→ **Records for processing**:
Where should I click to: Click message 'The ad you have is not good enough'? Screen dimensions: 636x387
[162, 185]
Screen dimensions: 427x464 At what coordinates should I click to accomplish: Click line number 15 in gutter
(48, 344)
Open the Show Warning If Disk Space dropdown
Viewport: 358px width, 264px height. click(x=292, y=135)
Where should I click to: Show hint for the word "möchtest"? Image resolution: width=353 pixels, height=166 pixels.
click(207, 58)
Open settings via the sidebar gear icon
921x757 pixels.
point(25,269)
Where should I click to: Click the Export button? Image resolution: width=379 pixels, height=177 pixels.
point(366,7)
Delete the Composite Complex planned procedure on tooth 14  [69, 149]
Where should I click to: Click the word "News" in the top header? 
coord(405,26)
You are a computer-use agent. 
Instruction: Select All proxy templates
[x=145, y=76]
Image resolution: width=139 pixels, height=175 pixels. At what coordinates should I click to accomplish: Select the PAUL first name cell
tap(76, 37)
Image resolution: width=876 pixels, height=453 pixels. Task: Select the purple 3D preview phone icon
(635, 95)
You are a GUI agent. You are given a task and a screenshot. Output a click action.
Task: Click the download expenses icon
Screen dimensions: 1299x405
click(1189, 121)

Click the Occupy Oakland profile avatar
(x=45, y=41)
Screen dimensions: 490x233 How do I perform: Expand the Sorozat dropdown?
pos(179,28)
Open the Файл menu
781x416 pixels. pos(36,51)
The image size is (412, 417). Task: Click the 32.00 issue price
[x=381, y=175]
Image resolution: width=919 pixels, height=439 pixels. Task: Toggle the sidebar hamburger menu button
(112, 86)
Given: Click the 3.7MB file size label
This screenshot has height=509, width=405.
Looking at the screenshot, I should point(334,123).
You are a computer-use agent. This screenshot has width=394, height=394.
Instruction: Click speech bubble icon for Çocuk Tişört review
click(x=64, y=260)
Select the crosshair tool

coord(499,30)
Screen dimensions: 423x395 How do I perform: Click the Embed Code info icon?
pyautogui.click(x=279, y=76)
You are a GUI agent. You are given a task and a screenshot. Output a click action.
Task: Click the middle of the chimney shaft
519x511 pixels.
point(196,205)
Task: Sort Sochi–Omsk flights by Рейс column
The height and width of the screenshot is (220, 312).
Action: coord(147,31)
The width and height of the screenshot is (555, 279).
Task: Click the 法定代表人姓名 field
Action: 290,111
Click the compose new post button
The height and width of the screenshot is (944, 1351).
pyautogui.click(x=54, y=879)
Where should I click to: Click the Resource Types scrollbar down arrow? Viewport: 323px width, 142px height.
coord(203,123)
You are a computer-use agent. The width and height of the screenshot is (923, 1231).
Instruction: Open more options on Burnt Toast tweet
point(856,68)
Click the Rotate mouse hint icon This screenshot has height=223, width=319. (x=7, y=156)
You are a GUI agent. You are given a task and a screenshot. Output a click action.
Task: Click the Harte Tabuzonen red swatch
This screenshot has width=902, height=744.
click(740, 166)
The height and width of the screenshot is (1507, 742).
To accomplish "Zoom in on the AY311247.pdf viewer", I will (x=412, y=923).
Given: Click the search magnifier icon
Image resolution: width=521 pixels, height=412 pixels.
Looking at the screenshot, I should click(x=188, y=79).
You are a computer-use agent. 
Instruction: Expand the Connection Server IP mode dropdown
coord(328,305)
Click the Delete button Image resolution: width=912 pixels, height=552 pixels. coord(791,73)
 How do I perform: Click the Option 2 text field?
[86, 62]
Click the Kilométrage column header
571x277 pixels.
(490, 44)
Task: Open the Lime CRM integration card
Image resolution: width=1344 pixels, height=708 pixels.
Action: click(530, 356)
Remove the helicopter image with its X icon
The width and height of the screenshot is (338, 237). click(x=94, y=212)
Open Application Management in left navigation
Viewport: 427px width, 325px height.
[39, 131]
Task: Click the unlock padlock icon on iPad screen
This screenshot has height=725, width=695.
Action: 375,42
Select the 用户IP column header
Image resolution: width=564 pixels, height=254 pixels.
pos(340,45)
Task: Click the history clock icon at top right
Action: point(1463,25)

→ **The exercise**:
Copy out all of the records above word for word, keeping every line as it is.

→ **Full output**:
Where should I click to: Click message 'The ad you have is not good enough'? Screen dimensions: 636x387
[162, 185]
Screen dimensions: 427x464 At what coordinates should I click to accomplish: Click line number 15 in gutter
(48, 344)
Open the Show Warning If Disk Space dropdown
Viewport: 358px width, 264px height. click(x=292, y=135)
Where should I click to: Show hint for the word "möchtest"? Image resolution: width=353 pixels, height=166 pixels.
click(207, 58)
Open settings via the sidebar gear icon
921x757 pixels.
point(25,269)
Where should I click to: Click the Export button? Image resolution: width=379 pixels, height=177 pixels.
point(366,7)
Delete the Composite Complex planned procedure on tooth 14  [69, 149]
Where should I click to: Click the word "News" in the top header? 
coord(405,26)
You are a computer-use agent. 
Instruction: Select All proxy templates
[x=145, y=76]
Image resolution: width=139 pixels, height=175 pixels. At what coordinates should I click to accomplish: Select the PAUL first name cell
tap(76, 37)
Image resolution: width=876 pixels, height=453 pixels. Task: Select the purple 3D preview phone icon
(635, 95)
You are a GUI agent. You are given a task and a screenshot. Output a click action.
Task: Click the download expenses icon
Screen dimensions: 1299x405
click(1189, 121)

Click the Occupy Oakland profile avatar
(x=45, y=41)
Screen dimensions: 490x233 How do I perform: Expand the Sorozat dropdown?
pos(179,28)
Open the Файл menu
781x416 pixels. pos(36,51)
The image size is (412, 417). Task: Click the 32.00 issue price
[x=381, y=175]
Image resolution: width=919 pixels, height=439 pixels. Task: Toggle the sidebar hamburger menu button
(112, 86)
Given: Click the 3.7MB file size label
This screenshot has height=509, width=405.
Looking at the screenshot, I should point(334,123).
You are a computer-use agent. This screenshot has width=394, height=394.
Instruction: Click speech bubble icon for Çocuk Tişört review
click(x=64, y=260)
Select the crosshair tool

coord(499,30)
Screen dimensions: 423x395 How do I perform: Click the Embed Code info icon?
pyautogui.click(x=279, y=76)
You are a GUI agent. You are given a task and a screenshot. Output a click action.
Task: Click the middle of the chimney shaft
519x511 pixels.
point(196,205)
Task: Sort Sochi–Omsk flights by Рейс column
The height and width of the screenshot is (220, 312).
Action: coord(147,31)
The width and height of the screenshot is (555, 279).
Task: Click the 法定代表人姓名 field
Action: 290,111
Click the compose new post button
The height and width of the screenshot is (944, 1351).
pyautogui.click(x=54, y=879)
Where should I click to: Click the Resource Types scrollbar down arrow? Viewport: 323px width, 142px height.
coord(203,123)
You are a computer-use agent. The width and height of the screenshot is (923, 1231).
Instruction: Open more options on Burnt Toast tweet
point(856,68)
Click the Rotate mouse hint icon This screenshot has height=223, width=319. (x=7, y=156)
You are a GUI agent. You are given a task and a screenshot. Output a click action.
Task: Click the Harte Tabuzonen red swatch
This screenshot has width=902, height=744.
click(740, 166)
The height and width of the screenshot is (1507, 742).
To accomplish "Zoom in on the AY311247.pdf viewer", I will (x=412, y=923).
Given: Click the search magnifier icon
Image resolution: width=521 pixels, height=412 pixels.
Looking at the screenshot, I should click(x=188, y=79).
You are a computer-use agent. 
Instruction: Expand the Connection Server IP mode dropdown
coord(328,305)
Click the Delete button Image resolution: width=912 pixels, height=552 pixels. coord(791,73)
 How do I perform: Click the Option 2 text field?
[86, 62]
Click the Kilométrage column header
571x277 pixels.
(490, 44)
Task: Open the Lime CRM integration card
Image resolution: width=1344 pixels, height=708 pixels.
Action: click(530, 356)
Remove the helicopter image with its X icon
The width and height of the screenshot is (338, 237). click(x=94, y=212)
Open Application Management in left navigation
Viewport: 427px width, 325px height.
[39, 131]
Task: Click the unlock padlock icon on iPad screen
This screenshot has height=725, width=695.
Action: 375,42
Select the 用户IP column header
Image resolution: width=564 pixels, height=254 pixels.
pos(340,45)
Task: Click the history clock icon at top right
Action: point(1463,25)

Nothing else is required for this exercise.